The strength of this study is inclusion of participants from all levels of the health system in four geographically distinct provinces of Vietnam, increasing its generalisability. We also used standardised questionnaires to assess current smoking behaviours, and contact with tobacco control services. However, our study sample may slightly under-represent the proportion of patients attending commune level facilities – in comparison to higher level facilities [29].

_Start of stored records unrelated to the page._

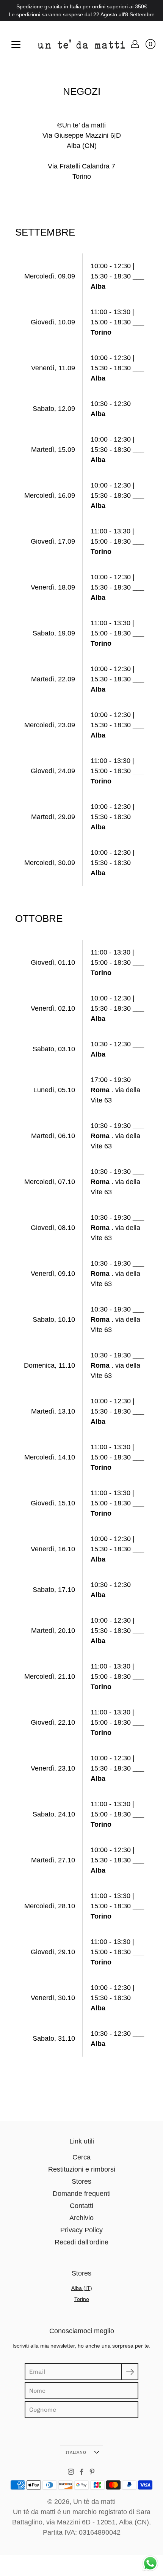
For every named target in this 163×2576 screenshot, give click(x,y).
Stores (81, 2181)
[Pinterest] (92, 2472)
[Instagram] (70, 2472)
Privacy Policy (81, 2230)
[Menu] (16, 44)
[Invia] (129, 2371)
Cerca (81, 2157)
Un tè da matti (94, 2501)
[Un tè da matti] (81, 44)
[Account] (135, 44)
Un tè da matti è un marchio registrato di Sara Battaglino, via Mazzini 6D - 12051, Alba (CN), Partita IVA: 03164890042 (81, 2522)
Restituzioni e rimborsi (81, 2169)
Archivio (81, 2218)
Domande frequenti (82, 2193)
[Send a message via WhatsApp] (150, 2563)
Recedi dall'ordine (81, 2242)
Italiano (76, 2452)
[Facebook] (81, 2472)
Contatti (81, 2206)
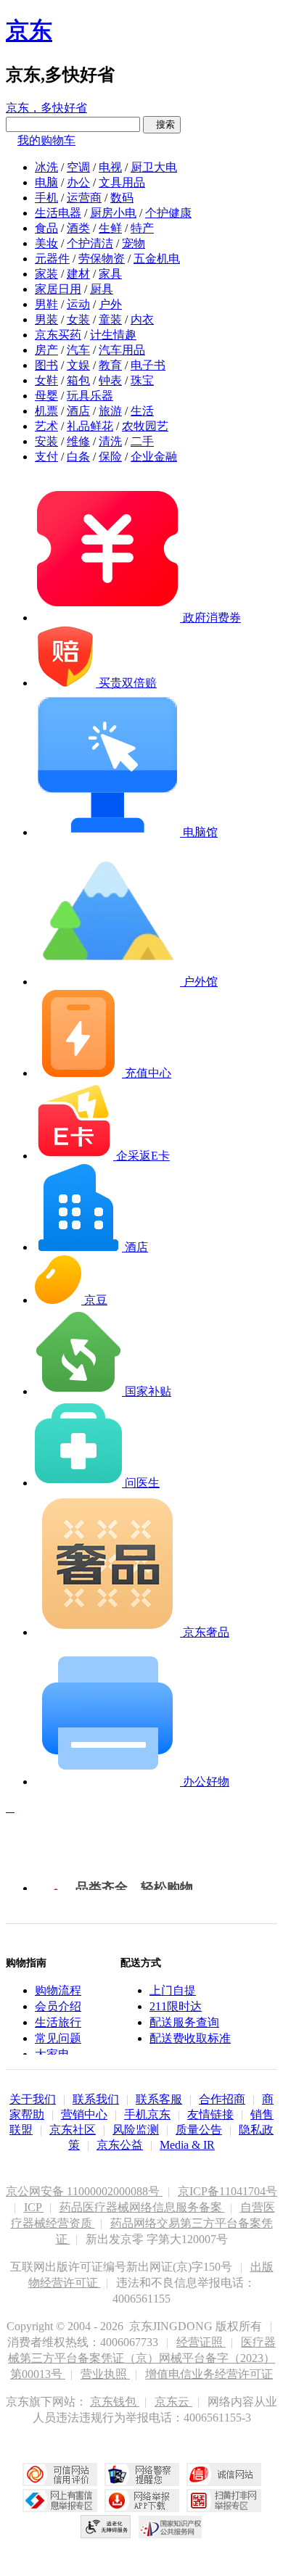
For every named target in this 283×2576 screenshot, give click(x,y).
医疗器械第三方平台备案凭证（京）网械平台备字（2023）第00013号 (142, 2358)
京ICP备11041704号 (227, 2191)
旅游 (110, 411)
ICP (34, 2207)
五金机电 (157, 258)
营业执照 (105, 2374)
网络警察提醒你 (141, 2474)
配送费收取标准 (190, 2038)
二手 (142, 441)
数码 (122, 197)
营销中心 (84, 2114)
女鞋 (46, 380)
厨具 (101, 289)
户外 (110, 304)
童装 (110, 319)
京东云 (173, 2401)
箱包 (78, 380)
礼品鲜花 (90, 426)
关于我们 (32, 2099)
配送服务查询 (184, 2022)
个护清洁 (90, 243)
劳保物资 (101, 258)
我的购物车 (46, 140)
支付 (46, 456)
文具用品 (122, 182)
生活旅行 (58, 2022)
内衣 (142, 319)
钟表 (110, 380)
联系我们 (96, 2099)
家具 (110, 274)
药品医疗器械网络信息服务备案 (142, 2207)
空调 (78, 167)
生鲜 (110, 228)
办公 (78, 182)
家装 (46, 274)
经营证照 (201, 2342)
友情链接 (210, 2114)
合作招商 (222, 2099)
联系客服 (159, 2099)
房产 (46, 350)
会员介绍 (58, 2006)
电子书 (148, 365)
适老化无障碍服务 (106, 2526)
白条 (78, 456)
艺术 (46, 426)
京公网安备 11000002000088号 (84, 2191)
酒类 (78, 228)
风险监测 (135, 2129)
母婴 (46, 395)
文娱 (78, 365)
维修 (78, 441)
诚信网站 (223, 2474)
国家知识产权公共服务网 (170, 2526)
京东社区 (72, 2129)
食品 (46, 228)
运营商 (84, 197)
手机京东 (147, 2114)
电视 (110, 167)
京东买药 (58, 335)
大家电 (52, 2054)
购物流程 (58, 1990)
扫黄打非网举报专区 (223, 2500)
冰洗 (46, 167)
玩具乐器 (90, 395)
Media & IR (187, 2145)
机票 (46, 411)
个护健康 (168, 213)
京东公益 (120, 2145)
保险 (110, 456)
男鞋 (46, 304)
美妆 (46, 243)
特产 (142, 228)
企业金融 (154, 456)
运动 (78, 304)
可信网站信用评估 (59, 2474)
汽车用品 (122, 350)
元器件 (52, 258)
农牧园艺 (145, 426)
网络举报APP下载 (141, 2500)
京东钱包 (114, 2401)
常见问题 (58, 2038)
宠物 (133, 243)
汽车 (78, 350)
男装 (46, 319)
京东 (29, 30)
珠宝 (142, 380)
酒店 (78, 411)
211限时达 (175, 2006)
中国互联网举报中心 (59, 2500)
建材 (78, 274)
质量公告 (199, 2129)
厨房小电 (113, 213)
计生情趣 (113, 335)
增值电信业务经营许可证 (209, 2374)
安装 (46, 441)
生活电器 (58, 213)
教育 (110, 365)
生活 (142, 411)
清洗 (110, 441)
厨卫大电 (154, 167)
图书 (46, 365)
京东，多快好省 (46, 108)
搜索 (162, 124)
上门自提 (172, 1990)
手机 (46, 197)
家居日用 (58, 289)
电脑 (46, 182)
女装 (78, 319)
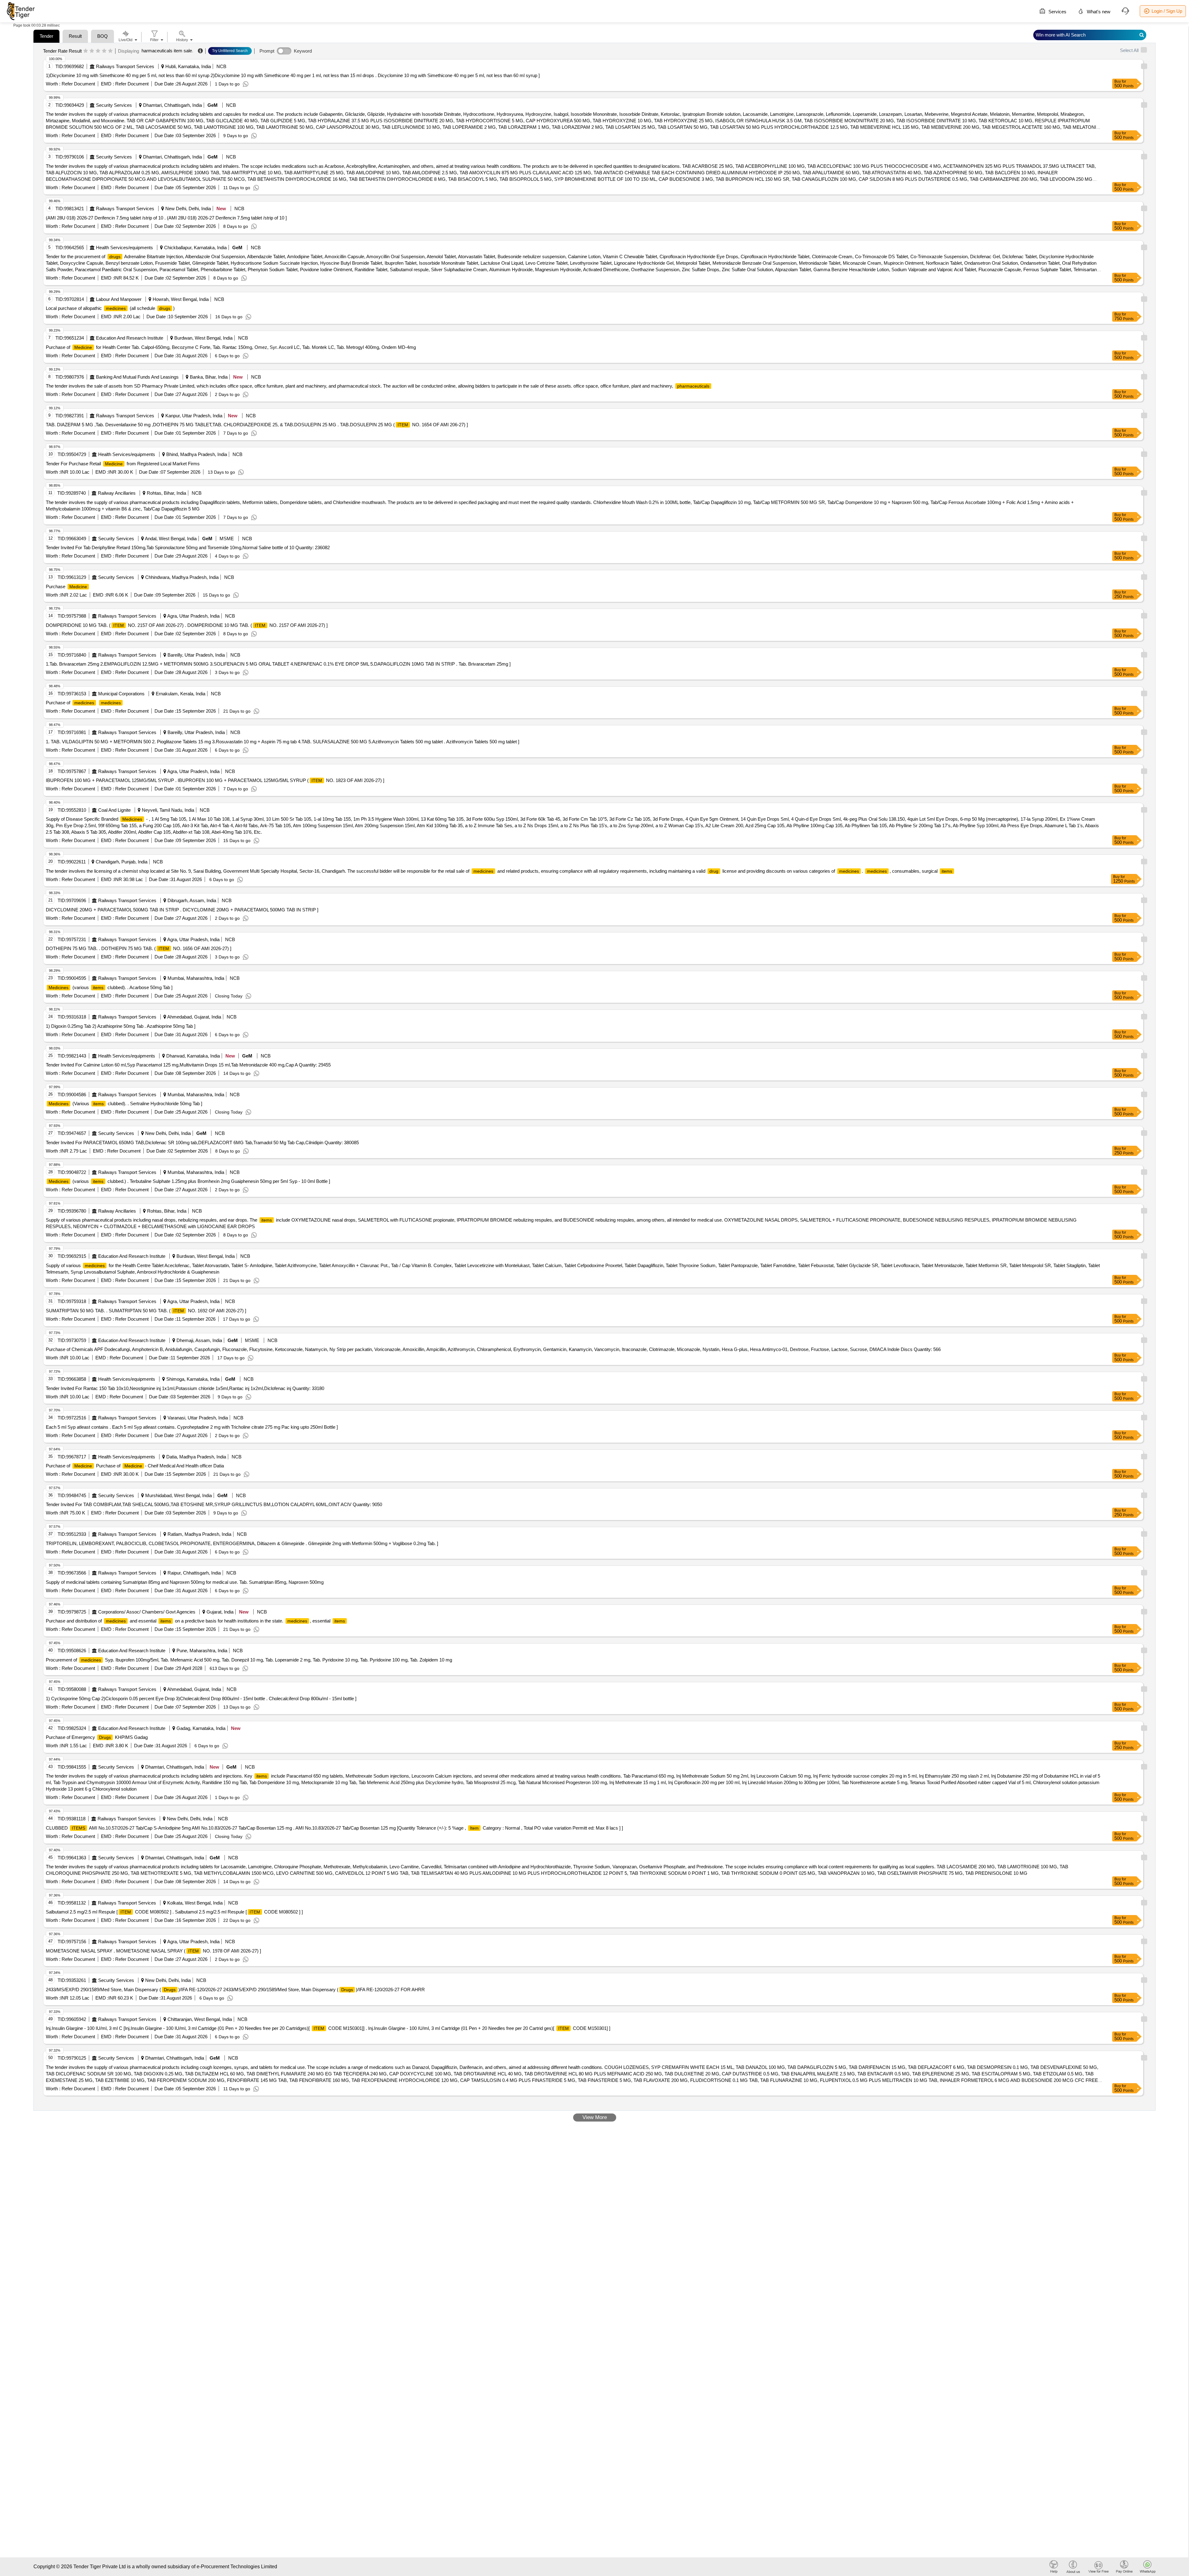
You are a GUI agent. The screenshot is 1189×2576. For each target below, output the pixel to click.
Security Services (114, 105)
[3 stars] (98, 51)
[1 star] (85, 51)
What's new (1098, 11)
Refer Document (77, 83)
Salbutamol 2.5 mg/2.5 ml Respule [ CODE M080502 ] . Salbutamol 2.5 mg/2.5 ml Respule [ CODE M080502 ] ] (174, 1911)
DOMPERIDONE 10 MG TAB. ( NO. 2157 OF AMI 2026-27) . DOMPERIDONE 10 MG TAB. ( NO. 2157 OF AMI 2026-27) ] (187, 625)
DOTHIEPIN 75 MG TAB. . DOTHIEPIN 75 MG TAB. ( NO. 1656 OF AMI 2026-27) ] (138, 948)
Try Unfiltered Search (230, 51)
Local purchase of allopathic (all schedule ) (110, 308)
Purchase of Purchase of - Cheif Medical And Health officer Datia (135, 1465)
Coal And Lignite (114, 810)
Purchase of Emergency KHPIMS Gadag (97, 1737)
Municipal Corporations (121, 693)
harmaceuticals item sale (167, 50)
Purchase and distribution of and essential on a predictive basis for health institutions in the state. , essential (195, 1620)
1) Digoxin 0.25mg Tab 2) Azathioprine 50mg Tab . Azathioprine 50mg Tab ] (120, 1026)
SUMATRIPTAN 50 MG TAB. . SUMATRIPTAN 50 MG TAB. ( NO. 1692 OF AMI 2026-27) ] (146, 1310)
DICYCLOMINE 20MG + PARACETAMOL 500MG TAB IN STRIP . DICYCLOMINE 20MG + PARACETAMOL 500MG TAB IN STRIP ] (182, 909)
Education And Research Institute (129, 338)
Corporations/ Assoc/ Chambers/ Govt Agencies (146, 1611)
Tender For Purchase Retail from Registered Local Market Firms (123, 463)
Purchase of (83, 702)
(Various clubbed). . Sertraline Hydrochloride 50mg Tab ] (125, 1103)
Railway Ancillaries (117, 493)
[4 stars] (104, 51)
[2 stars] (91, 51)
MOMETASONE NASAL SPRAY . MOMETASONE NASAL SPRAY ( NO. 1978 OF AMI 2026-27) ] (153, 1950)
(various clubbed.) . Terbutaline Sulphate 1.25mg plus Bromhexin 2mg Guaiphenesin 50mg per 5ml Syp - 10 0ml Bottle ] (189, 1181)
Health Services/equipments (124, 247)
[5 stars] (110, 51)
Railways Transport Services (125, 66)
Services (1056, 11)
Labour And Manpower (119, 299)
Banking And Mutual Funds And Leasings (137, 377)
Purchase (66, 586)
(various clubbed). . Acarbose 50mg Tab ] (110, 987)
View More (594, 2117)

This study has a number of important policy implications. First, the low proportion of current smokers been asked about smoking habits highlights the need for a screening system to identify patients who smoke that can be integrated into routine practice. Second, the intervention to support quit smoking in the healthcare facilities should be tailored to patients’ characteristics and capacity of the facility. Third, even though cessation medications are effective in assisting smokers quit, these medications are expensive and not readily available in Vietnam. Policies to provide cessation medications covered by public health insurance that are cost-effective will be necessary to further reduce smoking prevalence.
Further research is required to address several questions. How smokers acquire information about cessation services and access assistance in Vietnam is still not clear. For example, the quit line operated by Bach Mai Hospital is the first national quit line service that has been available since 2015. It is desirable to know that smokers did not use this service because they were not aware of the service or they did not consider it helpful. A recent systematic review of randomised controlled trials showed that nicotine replacement therapy, behavioural counselling and brief advice are effective interventions in LMICs [30]. Nevertheless, implementing these interventions in healthcare settings remains a big challenge in many LMICs [31]. A flexible model to include evidence-based smoking cessation services into clinical practice in different levels of health facilities should also be established. Finally, it is needed to study the role of health authorities in supervising the implementation, which is critical to maintain the sustainability of the model.